Required work. From the line that contains "1200x630 pixels." down to the last line of the entries, repeat every line exactly. Do not carry over the pictures.

Provided material.
----

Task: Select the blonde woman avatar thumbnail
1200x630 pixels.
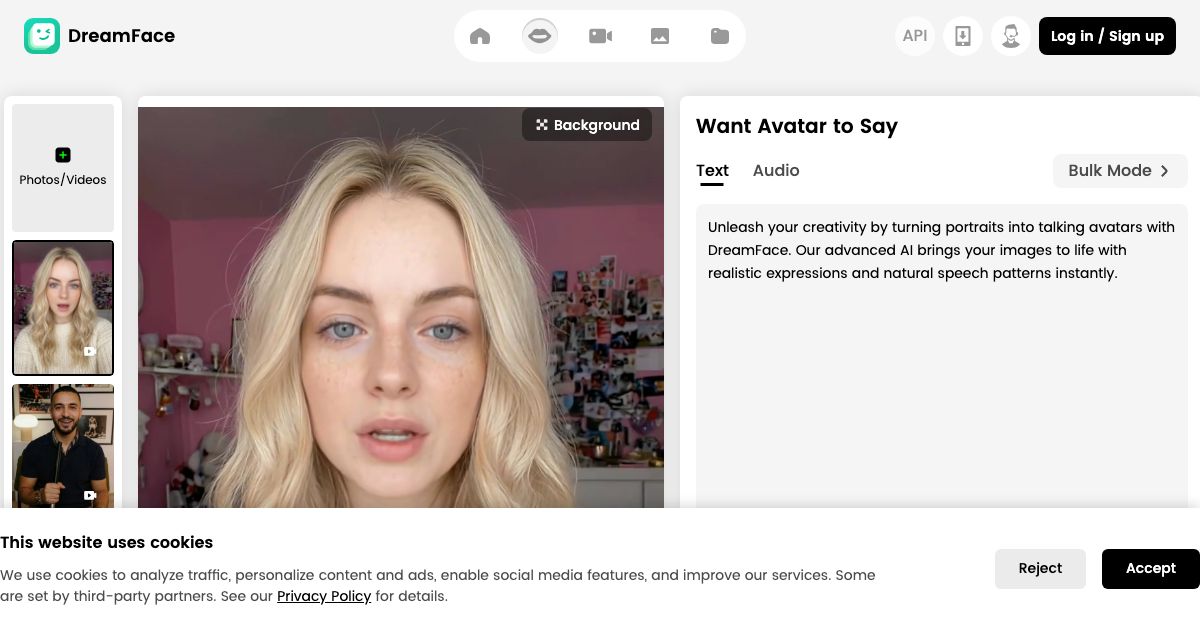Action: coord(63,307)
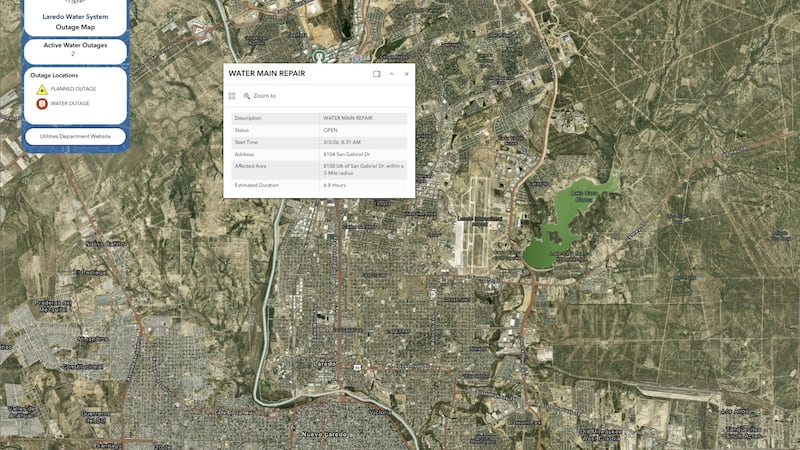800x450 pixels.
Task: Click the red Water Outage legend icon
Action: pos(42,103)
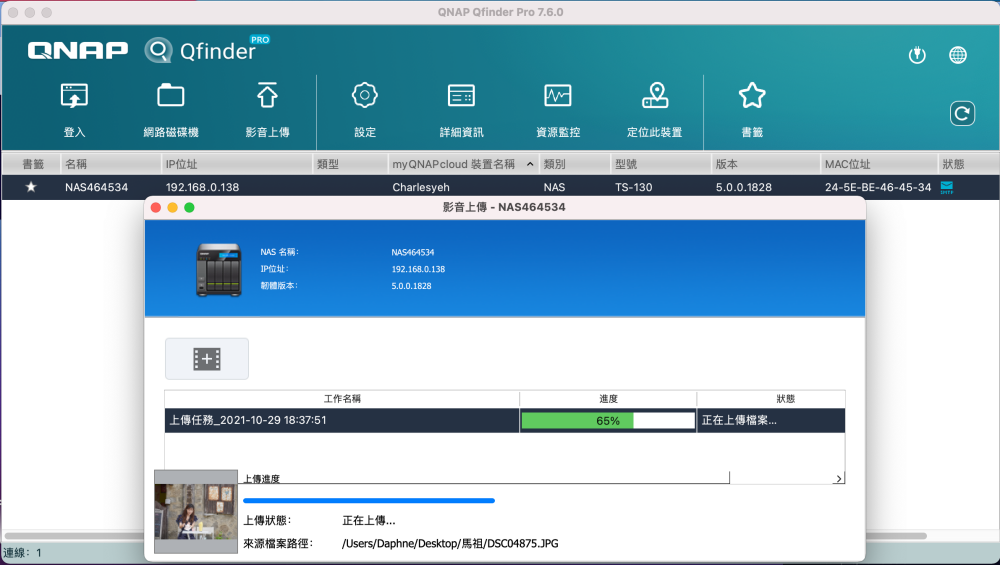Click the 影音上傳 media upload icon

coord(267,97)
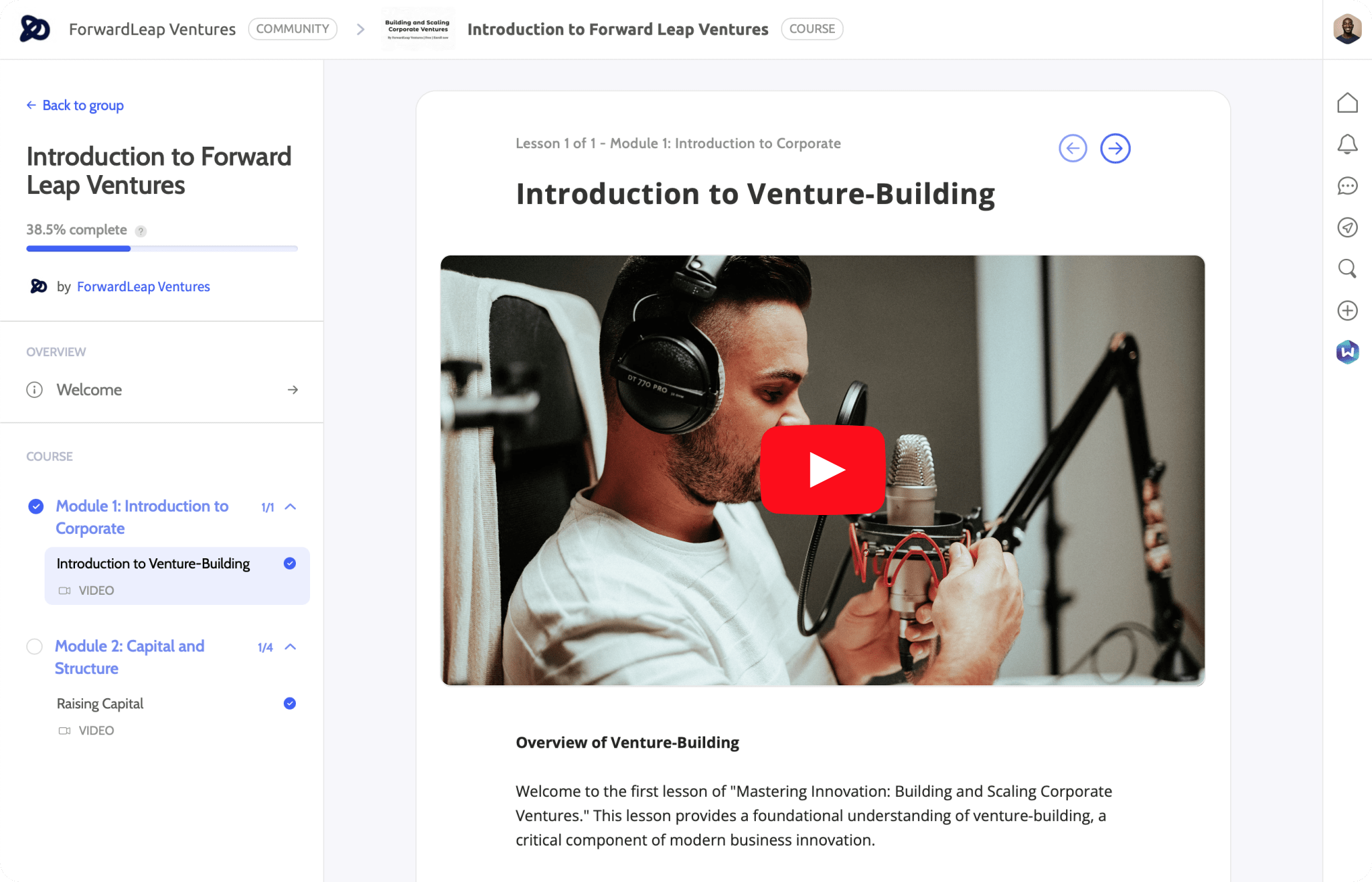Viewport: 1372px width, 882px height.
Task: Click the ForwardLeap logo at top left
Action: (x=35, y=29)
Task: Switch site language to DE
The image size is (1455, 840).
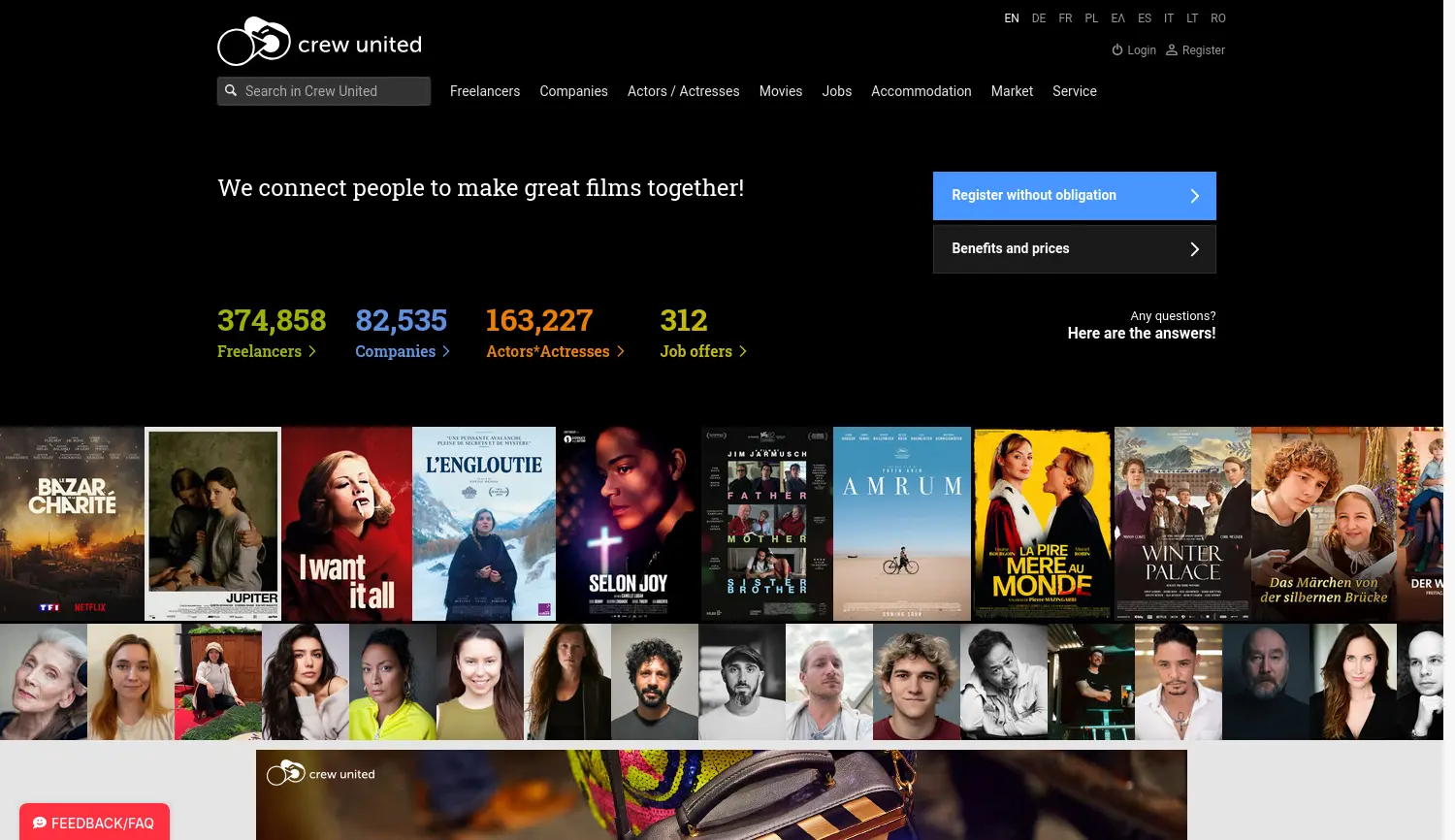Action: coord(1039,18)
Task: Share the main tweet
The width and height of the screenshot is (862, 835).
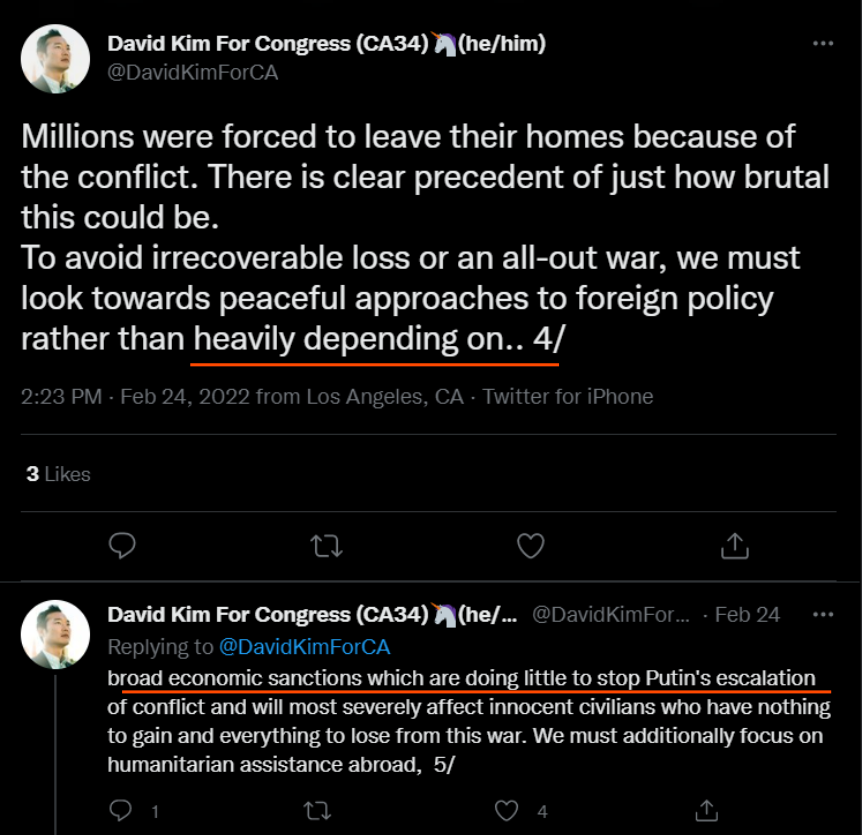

----

Answer to this task.
1200x630 pixels.
Action: coord(63,307)
800x450 pixels.
Task: Click the red Water Outage legend icon
Action: pos(42,103)
Click the 影音上傳 media upload icon

coord(267,97)
Viewport: 1372px width, 882px height.
Task: Click the ForwardLeap logo at top left
Action: (x=35, y=29)
Task: Switch site language to DE
The image size is (1455, 840).
Action: coord(1039,18)
Task: Share the main tweet
The width and height of the screenshot is (862, 835).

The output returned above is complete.